Ibn Battuta lavora come giornalista per un quotidiano algerino. Mentre segue i conflitti interni nel sud dell’Algeria scopre la sua vocazione ritrovando casualmente le tracce delle antiche e dimenticate rivolte contro il califfato degli Abbasidi, avvenute in Iraq tra l’VIII e il IX secolo. L’indagine lo conduce a Beirut, la città che un tempo era il simbolo delle speranze e delle lotte di tutto il mondo arabo. [sinossi]
Politicizzare le masse non è, non può essere,
fare un discorso politico. È accanirsi con rabbia
a far capire alle masse che tutto dipende da loro,
che se noi ristagniamo è colpa loro
e se noi avanziamo è pure colpa loro,
che non c’è demiurgo,
non c’è uomo illustre e responsabile di tutto,
ma che il demiurgo è il popolo
e le mani di un mago non sono in definitiva
se non le mani del popolo.
Frantz Fanon, I dannati della terra (trad. Carlo Cignetti)

Durante l’incontro con il pubblico al termine della proiezione di Zanj Revolution al Festival Internazionale del film di Roma (dove era presentato in anteprima mondiale), Tariq Teguia ha risposto con queste parole a una domanda giunta dalla platea: “I miei personaggi non sono vittime, reagiscono a ciò che succede. Il mio non è un film sulla difensiva, ma un film sull’offensiva, sulla costante spinta rivoluzionaria”.
Nella dialettica tra cinema rivoluzionario e cinema per la rivoluzione, Teguia sceglie una via di mezzo che non può non rimandare alla mente gli echi di Ici et ailleurs di Jean-Luc Godard e Anne-Marie Miéville, o (per ragioni diverse e uguali allo stesso tempo) The Red Army/PFLP: Declaration of World War di Masao Adachi e Koji Wakamatsu. Due film su/per/con la rivoluzione, atto sublime e raro in cui forma e sostanza si fondono, riducendo la propaganda a puro elemento della meccanica visionaria.

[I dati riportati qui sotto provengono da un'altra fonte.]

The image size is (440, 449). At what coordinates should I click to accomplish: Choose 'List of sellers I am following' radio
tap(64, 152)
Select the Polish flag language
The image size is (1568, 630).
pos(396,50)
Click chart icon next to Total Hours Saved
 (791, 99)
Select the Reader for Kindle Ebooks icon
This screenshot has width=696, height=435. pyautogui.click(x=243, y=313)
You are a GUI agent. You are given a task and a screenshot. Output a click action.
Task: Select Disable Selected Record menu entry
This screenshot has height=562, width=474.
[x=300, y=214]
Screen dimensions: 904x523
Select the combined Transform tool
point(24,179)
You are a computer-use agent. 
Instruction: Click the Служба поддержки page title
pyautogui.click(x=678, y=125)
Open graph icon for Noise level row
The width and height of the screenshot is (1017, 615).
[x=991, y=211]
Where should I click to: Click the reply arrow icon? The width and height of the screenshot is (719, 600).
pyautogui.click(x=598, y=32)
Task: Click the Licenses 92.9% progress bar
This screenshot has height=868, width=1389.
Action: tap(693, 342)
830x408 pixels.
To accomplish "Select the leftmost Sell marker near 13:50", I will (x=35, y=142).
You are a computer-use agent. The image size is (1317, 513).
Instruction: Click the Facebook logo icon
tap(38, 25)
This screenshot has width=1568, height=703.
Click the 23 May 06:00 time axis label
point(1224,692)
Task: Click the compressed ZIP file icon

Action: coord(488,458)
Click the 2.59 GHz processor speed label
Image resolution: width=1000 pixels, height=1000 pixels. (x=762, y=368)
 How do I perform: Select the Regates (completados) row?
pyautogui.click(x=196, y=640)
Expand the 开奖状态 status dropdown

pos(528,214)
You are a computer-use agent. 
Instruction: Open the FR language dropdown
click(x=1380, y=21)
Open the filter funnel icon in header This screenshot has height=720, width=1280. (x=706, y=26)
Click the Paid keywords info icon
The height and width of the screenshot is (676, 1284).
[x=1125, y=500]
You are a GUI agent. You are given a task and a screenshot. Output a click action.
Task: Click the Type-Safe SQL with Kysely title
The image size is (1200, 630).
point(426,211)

Non è facile soffermarsi su un’opera come Zanj Revolution, terzo lungometraggio diretto da Teguia, già autore di Rome Rather Than You (2006) e Inland (2008), perché il percorso lineare su cui sembrava muoversi la poetica del regista algerino scarta improvvisamente, almeno all’apparenza. Il forte coté politico nascosto nelle pieghe di Rome Rather Than You e Inland rappresentava ancora un punto di contatto doloroso e forse indispensabile tra l’esperienza artistica di Teguia e la sua terra natia. Due film in tutto e per tutto algerini, resoconti amari di una nazione che (mal comune in Africa) ha sperperato il potenziale rivoluzionario indipendentista in un percorso di chiusura nei confronti dell’esterno, come ribadito anche nell’ultimo quindicennio dalla gestione del potere di Abdelaziz Bouteflika.
Riparte da Algeri anche Zanj Revolution, salvo poi lanciarsi in un vortice internazionalista che mette insieme l’esperienza della rivolta panaraba (la cosiddetta “Primavera araba”), le manifestazioni di protesta in Grecia, la riflessione sul crollo dell’illusione palestinese nei confronti del Libano, l’Iraq di oggi e di ieri, e la mostruosa unghia capitalista pronta a ghermire e predare.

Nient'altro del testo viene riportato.